» **The problem**
Give back every line of the data below word for word, leaving out the pictures.

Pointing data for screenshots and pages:
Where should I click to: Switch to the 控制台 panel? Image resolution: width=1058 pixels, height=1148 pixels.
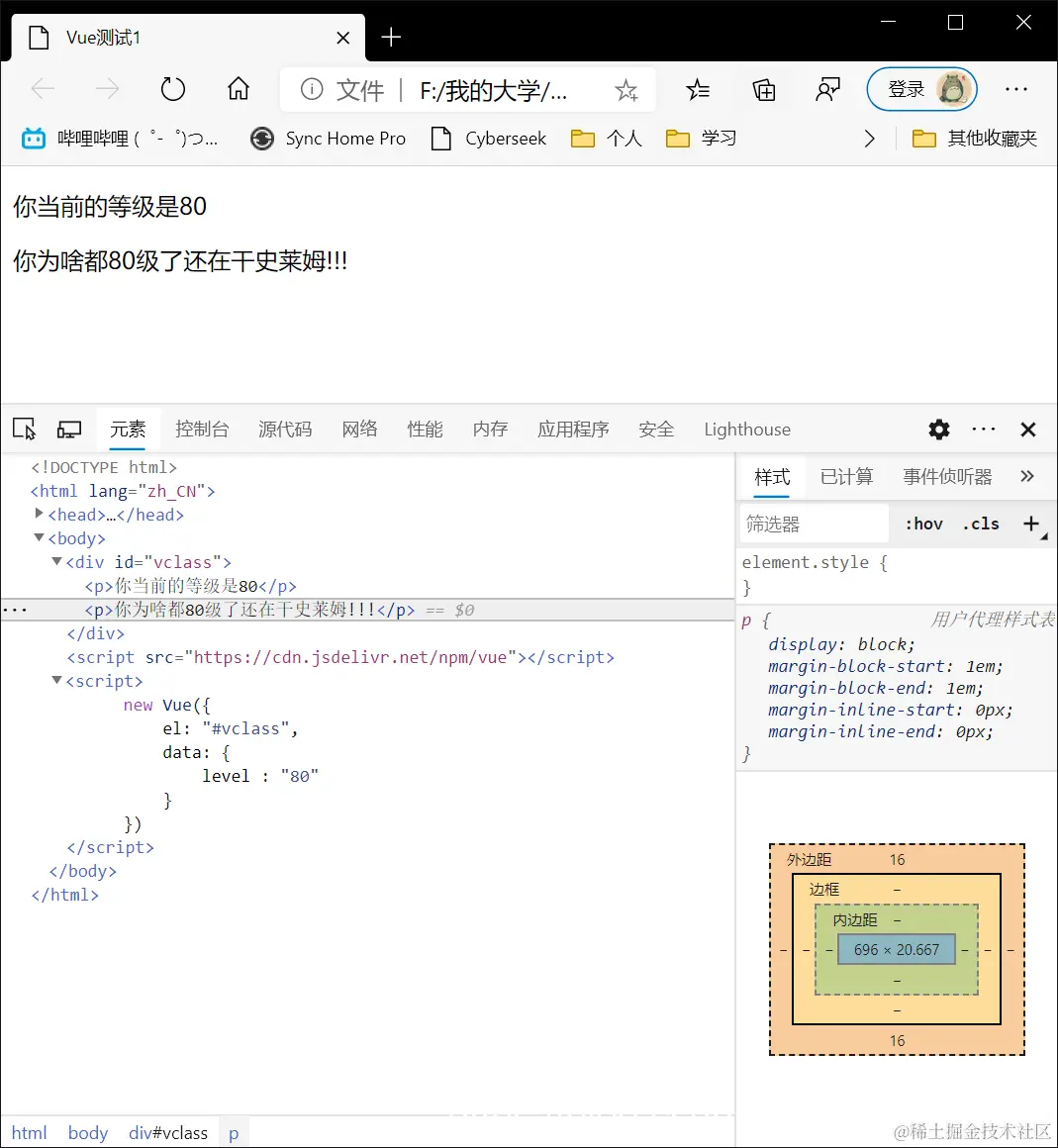pyautogui.click(x=202, y=429)
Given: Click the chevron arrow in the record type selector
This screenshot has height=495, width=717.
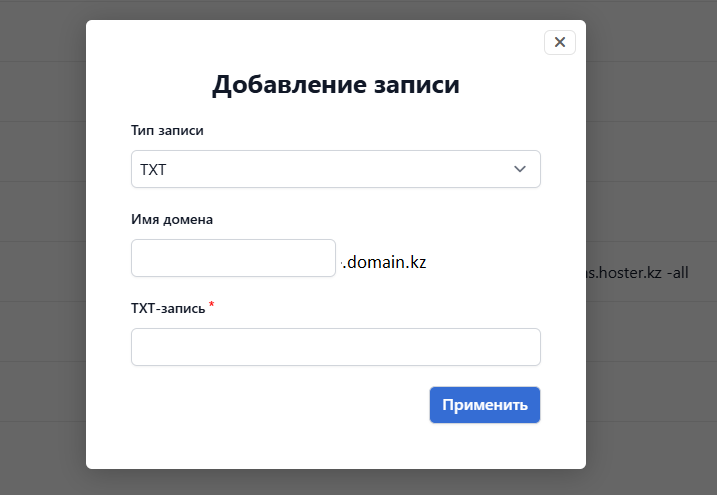Looking at the screenshot, I should (x=520, y=169).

» **Response for this exercise**
Where should I click to: Switch to the 控制台 panel? Image resolution: width=1058 pixels, height=1148 pixels.
pyautogui.click(x=202, y=429)
Given: Click the chevron arrow in the record type selector
This screenshot has height=495, width=717.
Looking at the screenshot, I should (x=520, y=169).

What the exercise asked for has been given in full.